La purga y los purgantes: una pesadilla de Kundera cobra vida en Vallecas
«Ojalá no consigan destruir al pobre Santiso, aunque le será difícil sobrevivir, porque cuando ruge la marabunta…»
En La broma, novela de Milan Kundera ambientada en la peor época del comunismo checoslovaco –los años de las purgas estalinistas–, el estudiante Ludvik recibe una postal de su compañera de clase Marketa, que le escribe celebrando el optimismo de la juventud, alimentado con el sano espíritu del marxismo. Ludvik replica, cáusticamente, con otra postal: «El optimismo es el opio de la Humanidad. Un espíritu sano apesta a estupidez. ¡Viva Trotsky!»

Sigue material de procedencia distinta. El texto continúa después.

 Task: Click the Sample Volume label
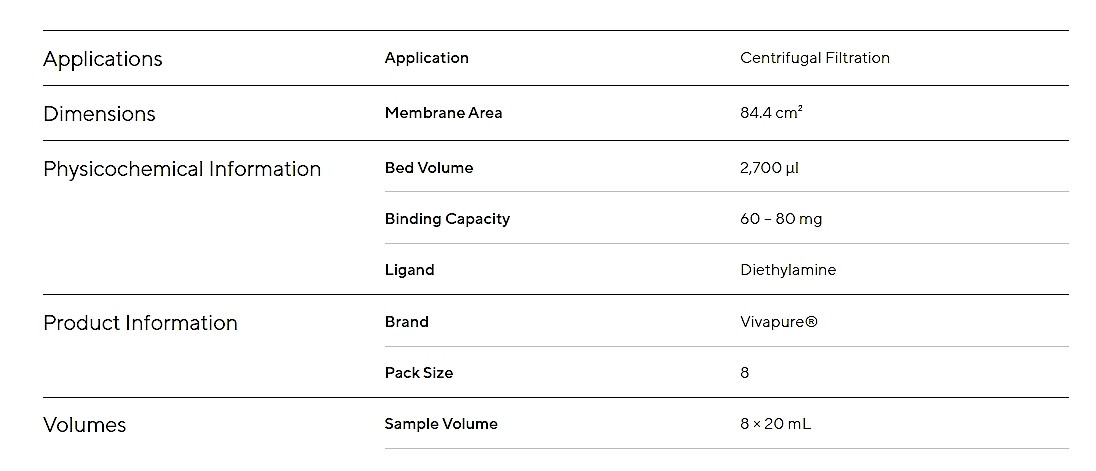(441, 423)
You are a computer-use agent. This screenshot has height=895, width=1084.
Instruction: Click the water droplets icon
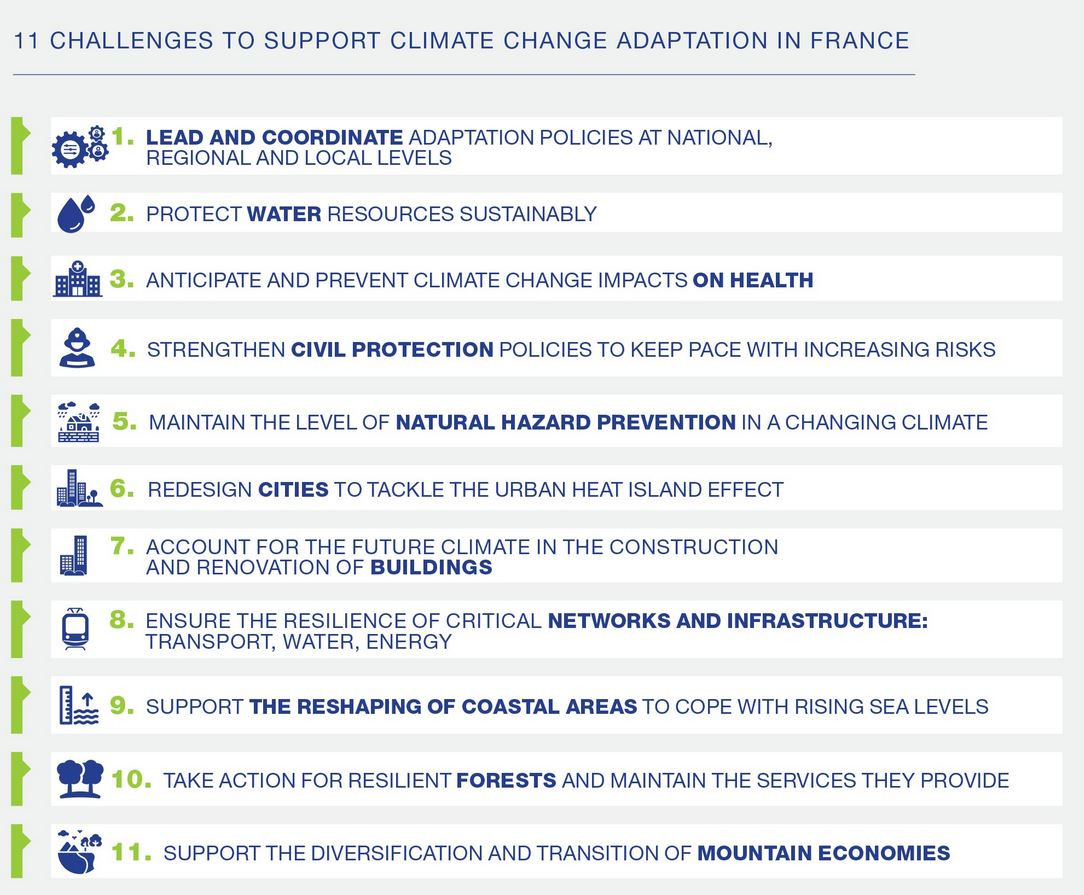pyautogui.click(x=75, y=213)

Marketa, escandalizada por el nihilismo de su amigo y por su irónico «viva» al enemigo de Stalin, y acorde con el espíritu comunista de la época, donde la vida privada de las personas es asunto político, muestra la postal a otros jóvenes del Partido, a ver qué opinan. Como es gente muy seria, excelentes y puritanos jóvenes comunistas, esa broma no les hace ninguna gracia. Y no les parece un asunto leve, sin importancia. Así que Ludvik es denunciado a la Policía, expulsado de la universidad, forzado a trabajar varios años en una mina de carbón, etc.

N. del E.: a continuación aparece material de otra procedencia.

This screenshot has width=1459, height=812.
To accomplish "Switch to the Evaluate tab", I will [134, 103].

He recordado inmediatamente La broma al asistir al acoso mediático y político al entrenador del equipo de fútbol femenino del Rayo Vallecano, un tal Carlos Santiso, por haber pronunciado una broma de mal gusto, años atrás, en un chat privado con los colaboradores de su cuerpo técnico. Uno de los cuales está claro que ha hecho aquí el papel de Marketa en La broma. El papel delator de Judas Iscariote.

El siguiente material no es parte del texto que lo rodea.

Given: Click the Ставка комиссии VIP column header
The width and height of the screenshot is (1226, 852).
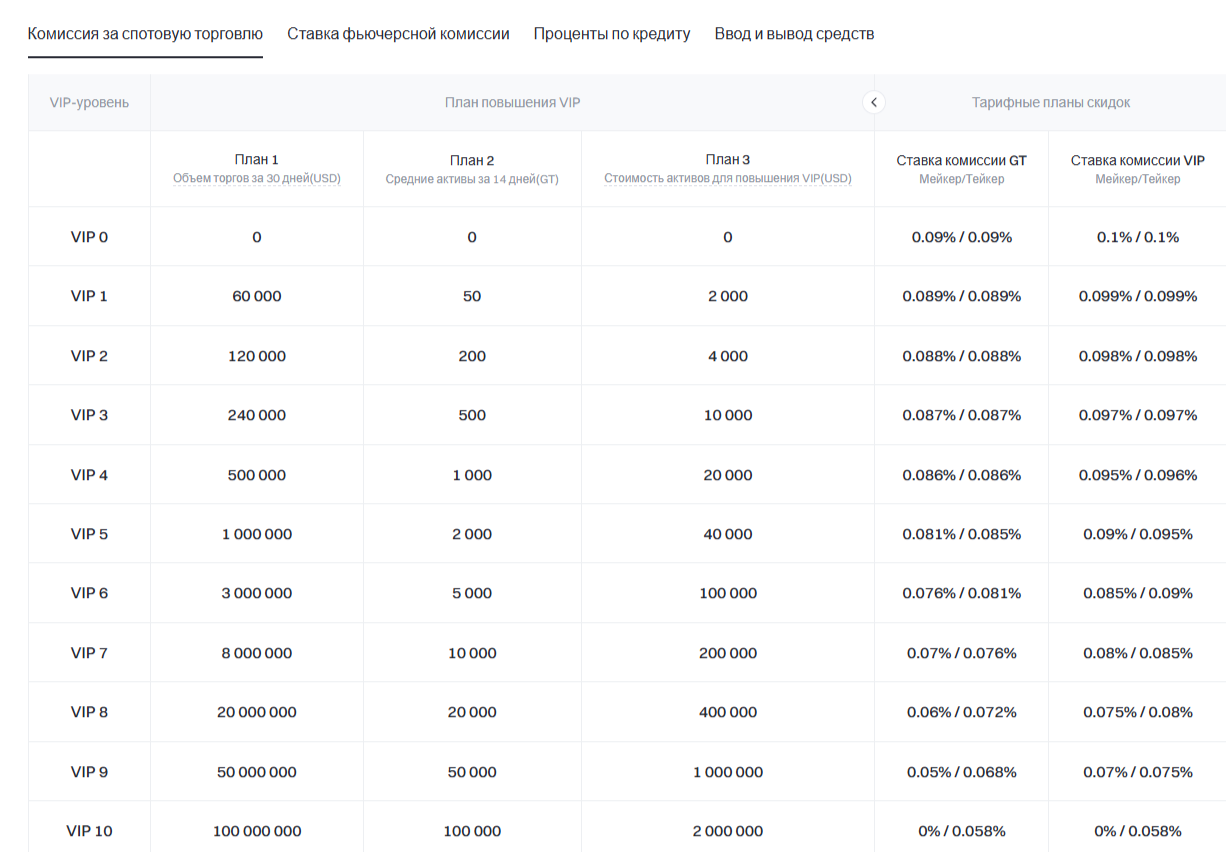Looking at the screenshot, I should click(x=1137, y=160).
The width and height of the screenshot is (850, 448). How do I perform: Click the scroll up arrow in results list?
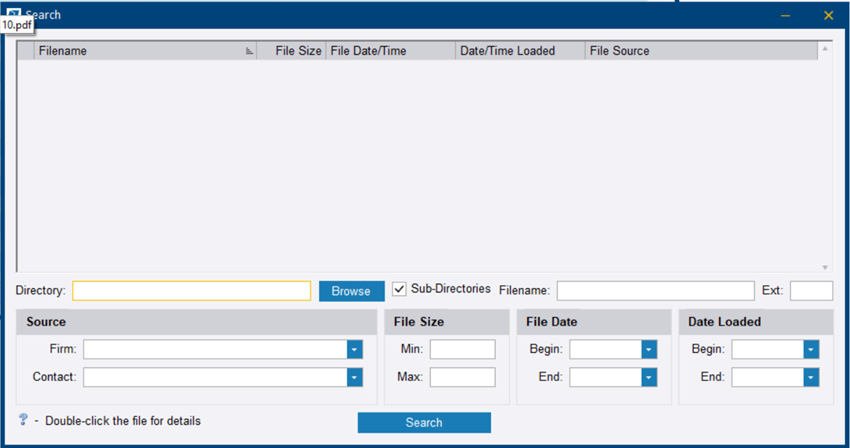click(x=825, y=48)
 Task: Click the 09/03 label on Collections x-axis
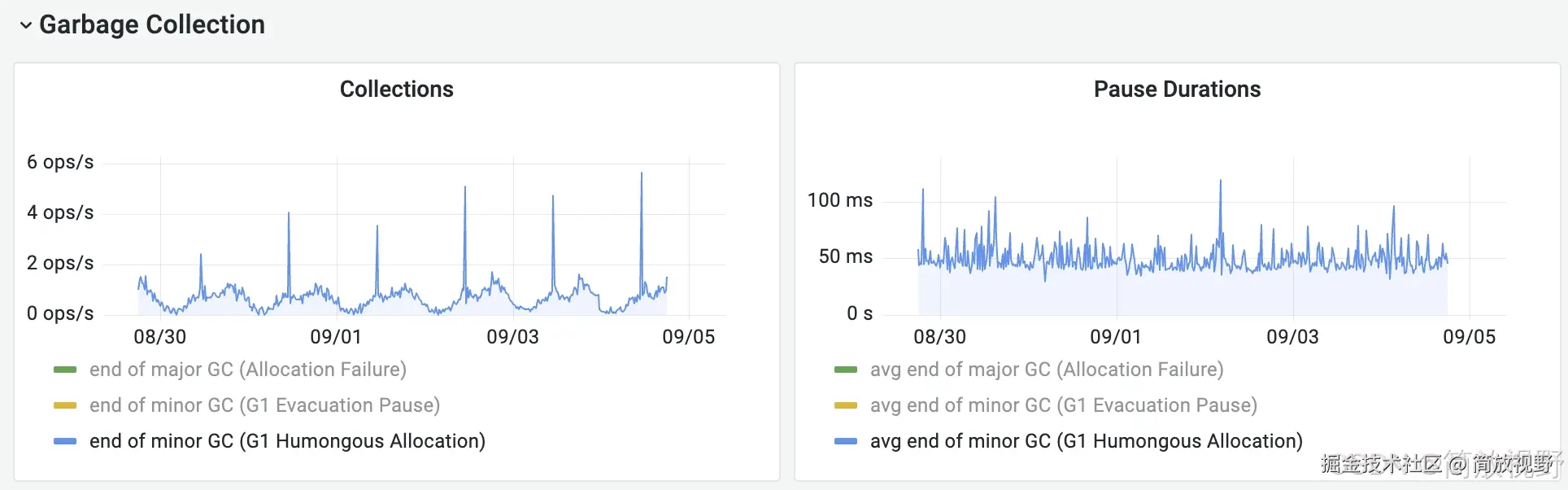tap(512, 337)
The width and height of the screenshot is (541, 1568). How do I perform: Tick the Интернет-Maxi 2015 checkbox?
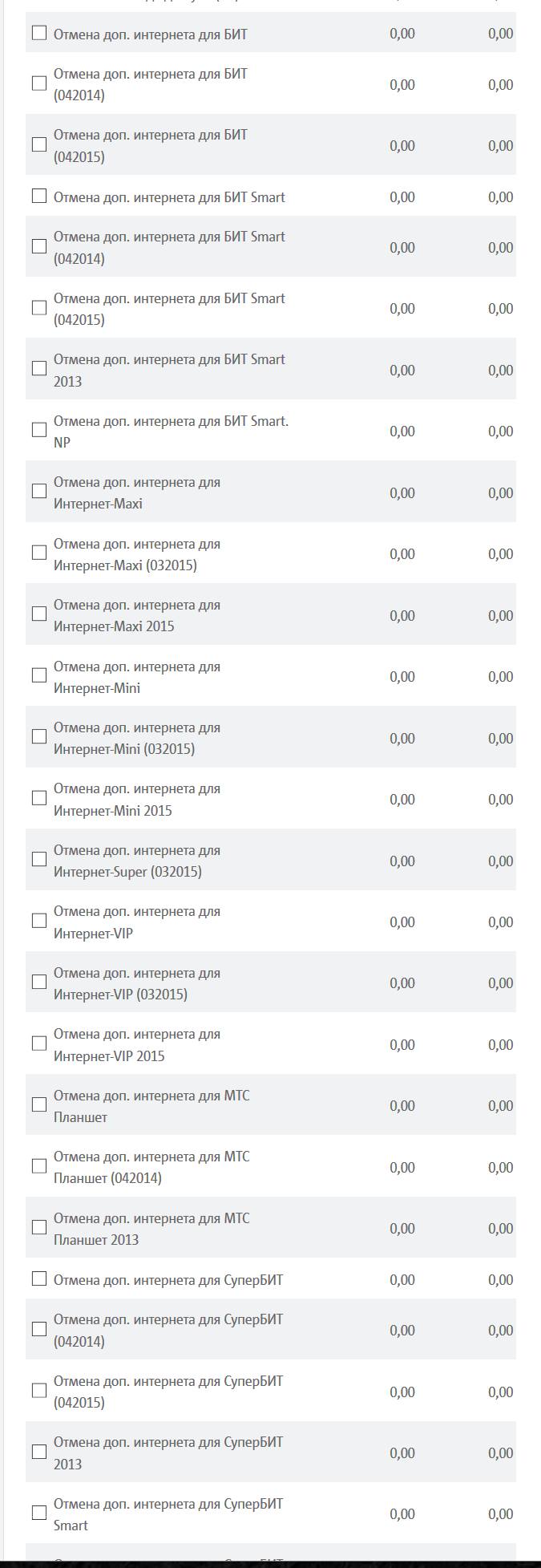[x=39, y=614]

El desdichado e inocente –sí, inocente, pues no ha cometido crimen alguno, a no ser que sea un crimen hacer un chiste desgraciado con tus colegas— Santiso está siendo linchado por un montón de periodistas que, naturalmente, se relamen de gusto por poder reproducir una grabación tontorrona y presentarla como abominable; les secundan algunos políticos y una legión de ciudadanos anónimos en las redes sociales, que en tono de santa indignación y en nombre de los más altos valores –el respeto a la mujer, la lucha contra la violencia machista— exigen la muerte civil del humorista sin gracia. Exigen que el Rayo rescinda su contrato, que se quede sin empleo y se vaya a trabajar si acaso en las minas, donde nadie lo vea.
Cuando la causa es bella —y la defensa de la mujer contra los abusos desde luego que lo es—, los filisteos se permiten el lujo del fanatismo y la saña, rechazando las humildes excusas que ha presentado, a ver si así se salva, el avergonzado entrenador.
Ojalá no consigan destruir al pobre Santiso, aunque le será difícil sobrevivir, porque cuando ruge la marabunta… cuando lo que Canetti llamaba «muta de caza» tiene una excusa justiciera para lanzarse en persecución de una presa, es muy difícil hacerla desistir antes de que la despedace. Pero en realidad, en una sociedad plenamente democrática, Santiso no habría tenido que pedir perdón, sino reclamar una indemnización.
Porque aquí, en rigor, los únicos que han hecho algo insultante y degradante para la mujer, y para la sociedad española en general, son los periodistas, políticos y tuiteros que so pretexto de libertad de expresión han divulgado la broma de marras. Y el único delito punible es una violación de la correspondencia privada –ya que un mensaje en un chat con tres colegas debe ser considerado así: correspondencia privada— de un trabajador particular y tan honorable y bueno como cualquiera hasta que se demuestre lo contrario. Más honorable, desde luego, que los fariseos que piden su cabeza.
¿Qué derecho tiene esa gente tan virtuosa a meterse en la conversación privada de un ciudadano, elevarla a la inquisición pública, criticar su inconveniencia, definirla falsamente como «declaraciones», convertir lo que evidentemente es una broma en una manifestación de intenciones perversas, nada menos que una propuesta de violación o de asesinato en grupo? ¿Estamos tontos?
En una sociedad perfectamente democrática desde luego que no se les reconocería ningún derecho a huronear en lo que dice el vecino en su casa. Aunque sí son prácticas aceptadas en sociedades totalitarias de control absoluto sobre la vida del ciudadano, que debe ser transparente y visible para todos para que todos puedan juzgarla; sociedades como la que describe Kundera en La broma, o Zamiatin en Nosotros.